In a companion piece to Dr. Emanuel's, The Atlantic also featured a piece by Gregg Easterbrook, What Happens When We All Live to 100  (evidently Easterbrook isn't expecting many people to adopt Dr. Emanuel's plan).  The article focuses on increasing life expectancy, and the implications of an aging population.  One point I found most fascinating is the belief of some scientists that many chronic diseases are not just associated with aging but may, in fact, be caused by it.

As one researcher I know puts it, many medical problems are really "aging early."

Easterbrook warns of the fiscal implications to Social Security, retirement plans, and the overall economy of increasing lifespan, with the real wild card being the health care costs.  If those years of disability don't shrink, health care costs will make today's spending problems look tame.  As Easterbook says: "Absent progress against aging, the number of people with Alzheimer’s could treble by 2050, with society paying as much for Alzheimer’s care as for the current defense budget."  Ouch!

So when I read about "breakthrough" cancer drugs like Merck's Keytruda, which costs $12,500 per patient per month but which only extends survival for a few months, I think more about Dr. Ezekiel's point-of-view.  Cures for cancer or Alzheimer's?  Great, that's worth spending money on.  Treatments that simply prolong dying, with more months of side effects?  I'm not so keen about that.

Kaiser CEO Bernard Tyson spoke recently at Health 2.0's Fall Conference, and one of his predictions was for "lifelong, holistic care."  He believes "...there is no question that the healthcare system is going to evolve from its current state of a ‘fix me’ system, to it’s future state as a total health system."  In particular, he cited the amount of spending done in the last few months of life, and  expects that we'll find ways to "move and shift resources toward maximizing the healthy life years of individuals.”

Kaiser must have a different kind of health plan contract than I'm used to.

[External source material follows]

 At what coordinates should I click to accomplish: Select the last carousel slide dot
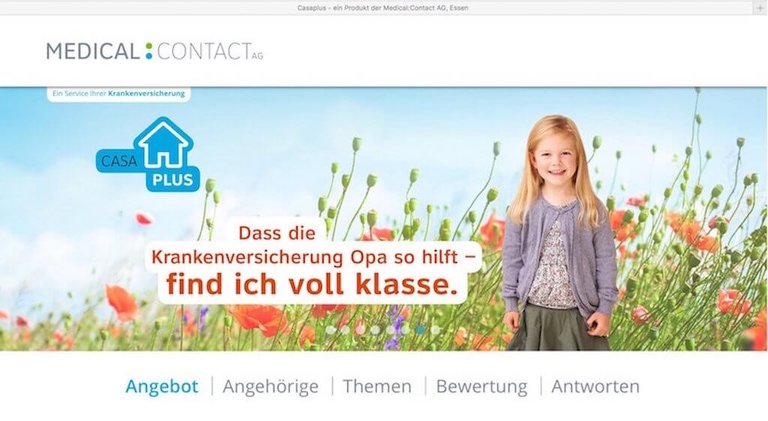point(435,330)
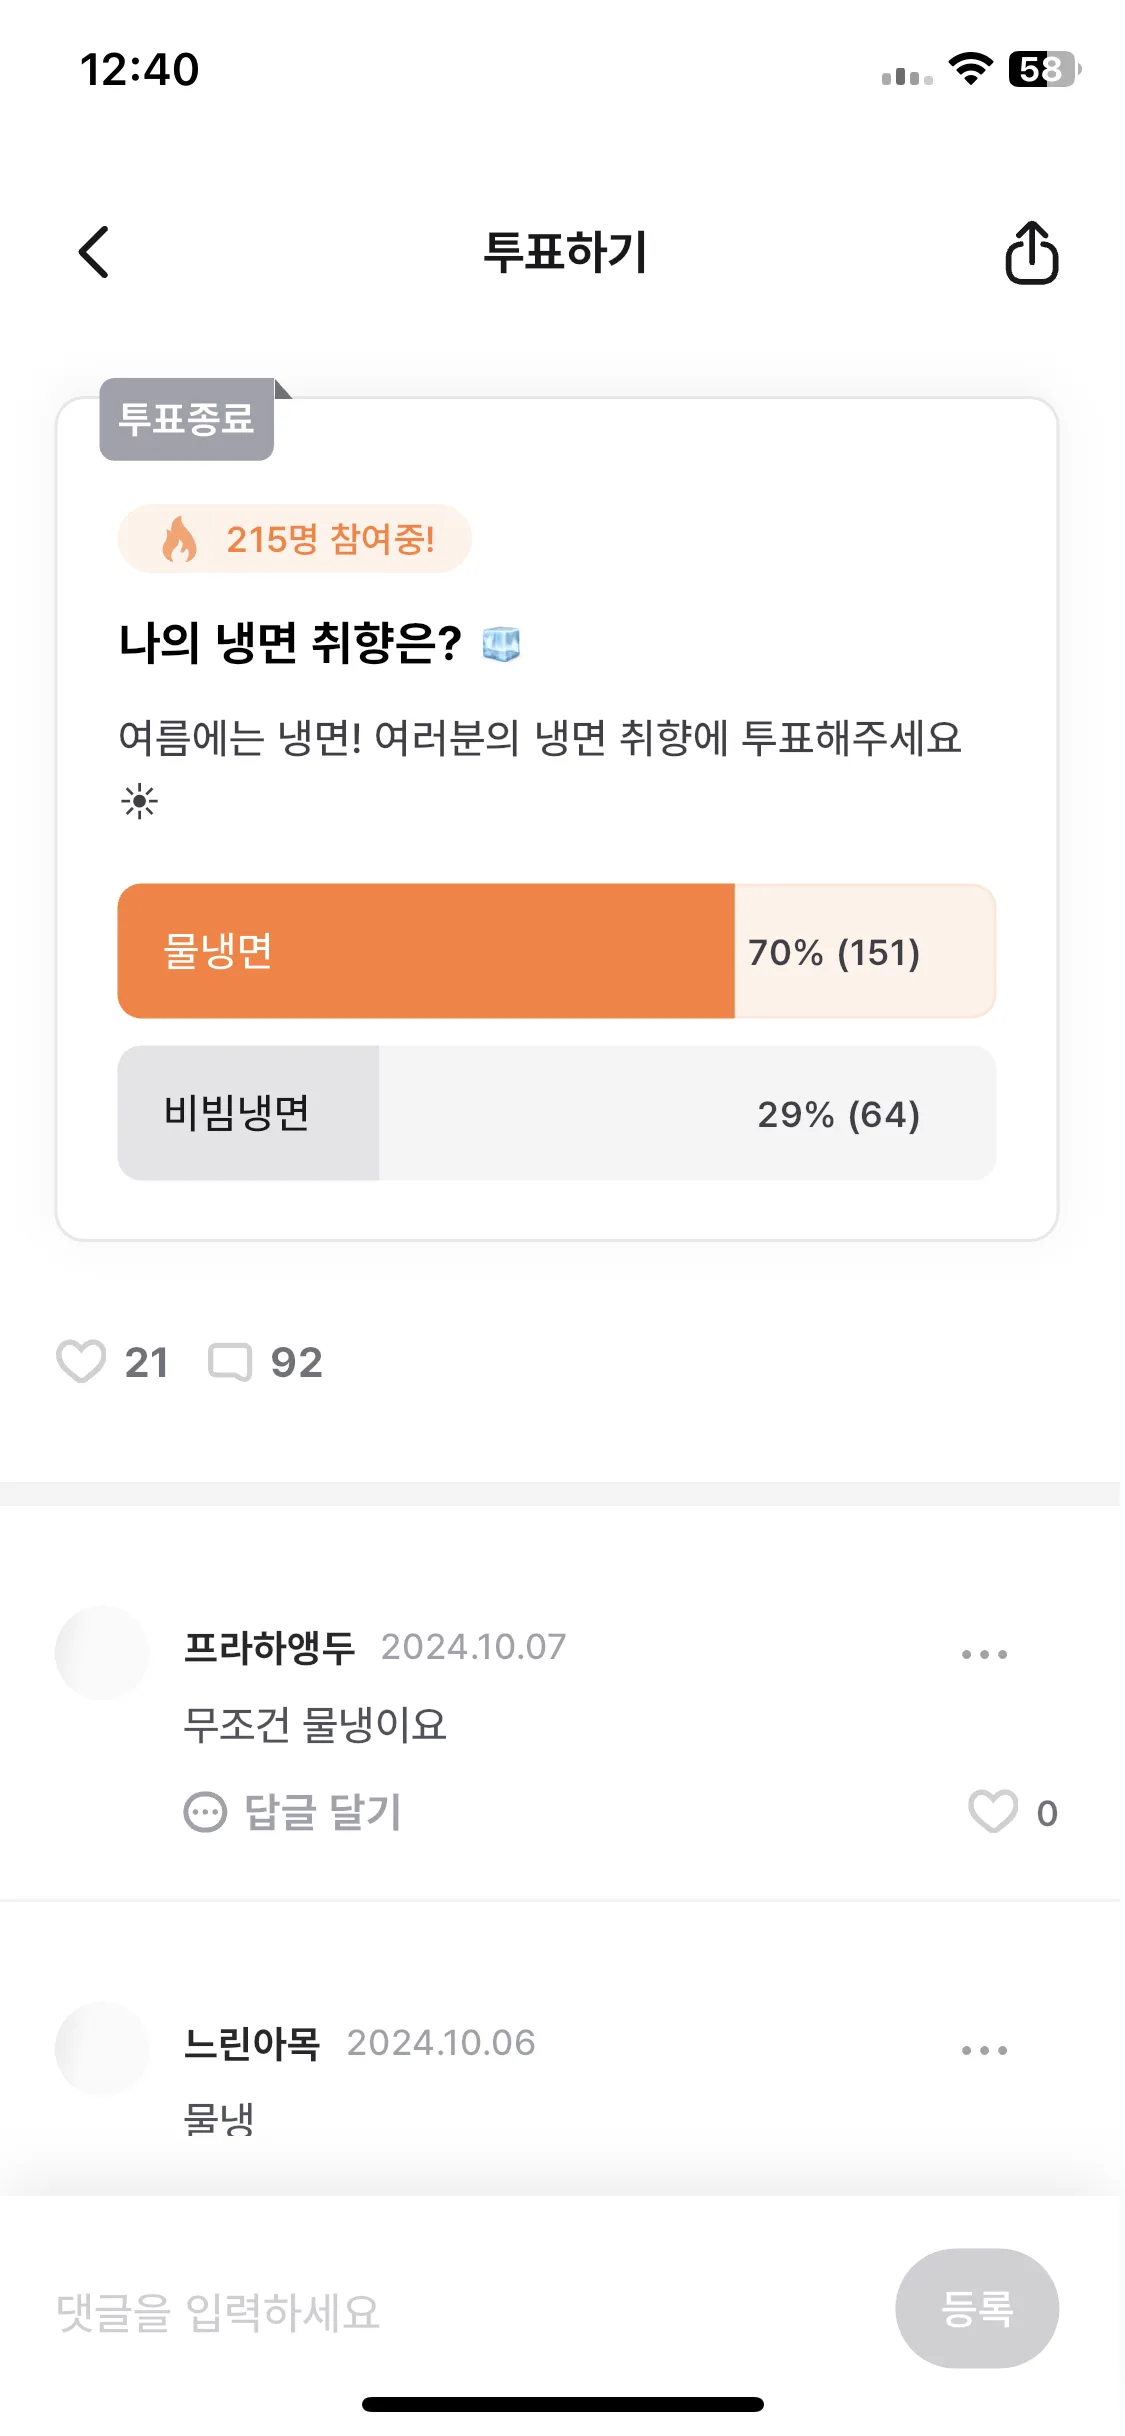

Few health plans can assume they will have members for more than a year at a time, with the societal desire for members to be able to periodically "vote with their feet" outweighing the ability to make longer term investments in their health.  This problem was made very explicit recently with the Hepatitis C drug Sovaldi, as I wrote about in The New War on Drugs.  Payors are reluctant to pay the huge upfront costs even though the drug almost certainly will return the investment over time... unfortunately, over a long enough period that another health plan may benefit.

Dr. Ezekiel likes to make bold-but-long-range predictions (e.g., employment-based coverage will die by 2025), so I'm not holding my breath to see whether he really lives up to his vow.  I've seen a lot of criticism of Dr. Ezekiel's position, but I think many miss the point.  It's less about aging than about value, or values.

The beauty of his position is that it doesn't matter what he ends up doing, and there's nothing magic about 75.  We can each make up our own minds about how we want to be treated -- do we always want "more, more, more," or will we insist on a more thoughtful approach to costs and benefits, at every age?
We talk a lot about being patient-centered, empowering patients, consumer-directed, and similar terms, but we as patients are not doing our part as long as we continue to let care be done to us instead of for us.